## [What you need to do]
Output all of the entries below precisely as written.

Pixel coordinate grounding data:
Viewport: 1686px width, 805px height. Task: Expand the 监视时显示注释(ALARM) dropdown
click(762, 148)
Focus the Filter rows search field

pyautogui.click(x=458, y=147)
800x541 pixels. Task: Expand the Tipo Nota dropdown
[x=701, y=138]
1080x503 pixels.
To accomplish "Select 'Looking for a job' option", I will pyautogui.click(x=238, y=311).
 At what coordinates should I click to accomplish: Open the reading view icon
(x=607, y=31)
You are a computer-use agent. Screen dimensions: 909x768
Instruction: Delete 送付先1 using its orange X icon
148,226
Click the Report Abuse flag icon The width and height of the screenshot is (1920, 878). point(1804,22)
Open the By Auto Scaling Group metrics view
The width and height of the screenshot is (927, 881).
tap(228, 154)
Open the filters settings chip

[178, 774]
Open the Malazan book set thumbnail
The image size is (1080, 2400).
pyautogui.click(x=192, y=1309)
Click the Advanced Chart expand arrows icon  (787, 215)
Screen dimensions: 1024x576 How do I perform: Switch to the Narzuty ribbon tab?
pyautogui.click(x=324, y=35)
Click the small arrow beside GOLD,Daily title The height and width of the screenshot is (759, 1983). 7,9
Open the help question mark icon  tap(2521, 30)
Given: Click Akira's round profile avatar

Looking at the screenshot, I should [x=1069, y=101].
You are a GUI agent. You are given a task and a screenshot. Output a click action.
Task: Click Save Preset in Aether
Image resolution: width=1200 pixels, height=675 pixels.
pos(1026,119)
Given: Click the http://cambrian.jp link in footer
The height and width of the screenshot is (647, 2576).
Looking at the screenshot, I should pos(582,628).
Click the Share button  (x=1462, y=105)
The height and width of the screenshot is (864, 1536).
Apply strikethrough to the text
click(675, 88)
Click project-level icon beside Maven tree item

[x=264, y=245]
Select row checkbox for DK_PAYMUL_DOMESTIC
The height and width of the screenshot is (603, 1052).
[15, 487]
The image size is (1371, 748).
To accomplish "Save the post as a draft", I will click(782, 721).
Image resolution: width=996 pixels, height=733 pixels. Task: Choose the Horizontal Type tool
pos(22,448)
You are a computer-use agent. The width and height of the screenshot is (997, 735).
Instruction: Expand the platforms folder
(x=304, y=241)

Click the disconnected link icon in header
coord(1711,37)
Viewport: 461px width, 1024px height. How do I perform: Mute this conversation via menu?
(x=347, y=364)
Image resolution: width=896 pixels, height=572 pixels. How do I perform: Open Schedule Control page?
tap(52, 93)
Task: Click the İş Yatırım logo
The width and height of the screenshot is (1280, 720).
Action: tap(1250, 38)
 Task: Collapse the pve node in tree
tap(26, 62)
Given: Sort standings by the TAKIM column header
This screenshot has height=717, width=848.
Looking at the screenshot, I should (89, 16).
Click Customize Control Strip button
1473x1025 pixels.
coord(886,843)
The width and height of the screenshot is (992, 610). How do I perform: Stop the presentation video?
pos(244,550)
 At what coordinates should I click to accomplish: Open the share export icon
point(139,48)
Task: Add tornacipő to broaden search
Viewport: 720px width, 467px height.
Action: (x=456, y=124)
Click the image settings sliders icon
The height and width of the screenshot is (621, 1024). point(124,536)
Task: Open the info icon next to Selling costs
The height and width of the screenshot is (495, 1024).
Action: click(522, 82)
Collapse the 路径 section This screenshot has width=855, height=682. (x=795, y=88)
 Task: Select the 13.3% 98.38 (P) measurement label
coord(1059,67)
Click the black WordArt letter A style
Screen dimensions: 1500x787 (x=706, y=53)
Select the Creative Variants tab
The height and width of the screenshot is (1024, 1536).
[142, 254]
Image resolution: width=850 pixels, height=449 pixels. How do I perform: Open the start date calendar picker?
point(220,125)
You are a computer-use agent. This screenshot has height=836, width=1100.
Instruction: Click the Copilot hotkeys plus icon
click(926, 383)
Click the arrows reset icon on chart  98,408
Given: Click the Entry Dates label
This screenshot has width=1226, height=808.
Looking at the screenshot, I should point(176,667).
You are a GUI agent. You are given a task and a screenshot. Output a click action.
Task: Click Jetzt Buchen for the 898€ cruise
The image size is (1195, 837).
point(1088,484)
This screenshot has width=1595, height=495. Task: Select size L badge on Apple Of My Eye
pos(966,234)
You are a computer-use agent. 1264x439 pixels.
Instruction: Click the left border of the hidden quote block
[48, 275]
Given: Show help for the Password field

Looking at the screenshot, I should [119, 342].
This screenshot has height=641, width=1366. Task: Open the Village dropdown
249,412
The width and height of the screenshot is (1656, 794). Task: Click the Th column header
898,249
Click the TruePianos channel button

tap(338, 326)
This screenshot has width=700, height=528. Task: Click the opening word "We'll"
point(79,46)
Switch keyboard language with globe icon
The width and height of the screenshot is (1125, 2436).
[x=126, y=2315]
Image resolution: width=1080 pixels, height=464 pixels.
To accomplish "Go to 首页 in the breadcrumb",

## [Solution to this task]
Viewport: 1686px width, 805px height. Task: Expand the 监视时显示注释(ALARM) dropdown
click(762, 148)
Focus the Filter rows search field

pyautogui.click(x=458, y=147)
800x541 pixels. Task: Expand the Tipo Nota dropdown
[x=701, y=138]
1080x503 pixels.
To accomplish "Select 'Looking for a job' option", I will pyautogui.click(x=238, y=311).
 At what coordinates should I click to accomplish: Open the reading view icon
(x=607, y=31)
You are a computer-use agent. Screen dimensions: 909x768
Instruction: Delete 送付先1 using its orange X icon
148,226
Click the Report Abuse flag icon The width and height of the screenshot is (1920, 878). point(1804,22)
Open the By Auto Scaling Group metrics view
The width and height of the screenshot is (927, 881).
tap(228, 154)
Open the filters settings chip

[178, 774]
Open the Malazan book set thumbnail
The image size is (1080, 2400).
pyautogui.click(x=192, y=1309)
Click the Advanced Chart expand arrows icon  (787, 215)
Screen dimensions: 1024x576 How do I perform: Switch to the Narzuty ribbon tab?
pyautogui.click(x=324, y=35)
Click the small arrow beside GOLD,Daily title The height and width of the screenshot is (759, 1983). 7,9
Open the help question mark icon  tap(2521, 30)
Given: Click Akira's round profile avatar

Looking at the screenshot, I should [x=1069, y=101].
You are a GUI agent. You are given a task and a screenshot. Output a click action.
Task: Click Save Preset in Aether
Image resolution: width=1200 pixels, height=675 pixels.
pos(1026,119)
Given: Click the http://cambrian.jp link in footer
The height and width of the screenshot is (647, 2576).
Looking at the screenshot, I should pos(582,628).
Click the Share button  (x=1462, y=105)
The height and width of the screenshot is (864, 1536).
Apply strikethrough to the text
click(675, 88)
Click project-level icon beside Maven tree item

[x=264, y=245]
Select row checkbox for DK_PAYMUL_DOMESTIC
The height and width of the screenshot is (603, 1052).
[15, 487]
The image size is (1371, 748).
To accomplish "Save the post as a draft", I will click(782, 721).
Image resolution: width=996 pixels, height=733 pixels. Task: Choose the Horizontal Type tool
pos(22,448)
You are a computer-use agent. The width and height of the screenshot is (997, 735).
Instruction: Expand the platforms folder
(x=304, y=241)

Click the disconnected link icon in header
coord(1711,37)
Viewport: 461px width, 1024px height. How do I perform: Mute this conversation via menu?
(x=347, y=364)
Image resolution: width=896 pixels, height=572 pixels. How do I perform: Open Schedule Control page?
tap(52, 93)
Task: Click the İş Yatırım logo
The width and height of the screenshot is (1280, 720).
Action: tap(1250, 38)
 Task: Collapse the pve node in tree
tap(26, 62)
Given: Sort standings by the TAKIM column header
This screenshot has height=717, width=848.
Looking at the screenshot, I should (89, 16).
Click Customize Control Strip button
1473x1025 pixels.
coord(886,843)
The width and height of the screenshot is (992, 610). How do I perform: Stop the presentation video?
pos(244,550)
 At what coordinates should I click to accomplish: Open the share export icon
point(139,48)
Task: Add tornacipő to broaden search
Viewport: 720px width, 467px height.
Action: (x=456, y=124)
Click the image settings sliders icon
The height and width of the screenshot is (621, 1024). point(124,536)
Task: Open the info icon next to Selling costs
The height and width of the screenshot is (495, 1024).
Action: click(522, 82)
Collapse the 路径 section This screenshot has width=855, height=682. (x=795, y=88)
 Task: Select the 13.3% 98.38 (P) measurement label
coord(1059,67)
Click the black WordArt letter A style
Screen dimensions: 1500x787 (x=706, y=53)
Select the Creative Variants tab
The height and width of the screenshot is (1024, 1536).
[142, 254]
Image resolution: width=850 pixels, height=449 pixels. How do I perform: Open the start date calendar picker?
point(220,125)
You are a computer-use agent. This screenshot has height=836, width=1100.
Instruction: Click the Copilot hotkeys plus icon
click(926, 383)
Click the arrows reset icon on chart  98,408
Given: Click the Entry Dates label
This screenshot has width=1226, height=808.
Looking at the screenshot, I should point(176,667).
You are a GUI agent. You are given a task and a screenshot. Output a click action.
Task: Click Jetzt Buchen for the 898€ cruise
The image size is (1195, 837).
point(1088,484)
This screenshot has width=1595, height=495. Task: Select size L badge on Apple Of My Eye
pos(966,234)
You are a computer-use agent. 1264x439 pixels.
Instruction: Click the left border of the hidden quote block
[48, 275]
Given: Show help for the Password field

Looking at the screenshot, I should [119, 342].
This screenshot has height=641, width=1366. Task: Open the Village dropdown
249,412
The width and height of the screenshot is (1656, 794). Task: Click the Th column header
898,249
Click the TruePianos channel button

tap(338, 326)
This screenshot has width=700, height=528. Task: Click the opening word "We'll"
point(79,46)
Switch keyboard language with globe icon
The width and height of the screenshot is (1125, 2436).
[x=126, y=2315]
Image resolution: width=1080 pixels, height=464 pixels.
To accomplish "Go to 首页 in the breadcrumb",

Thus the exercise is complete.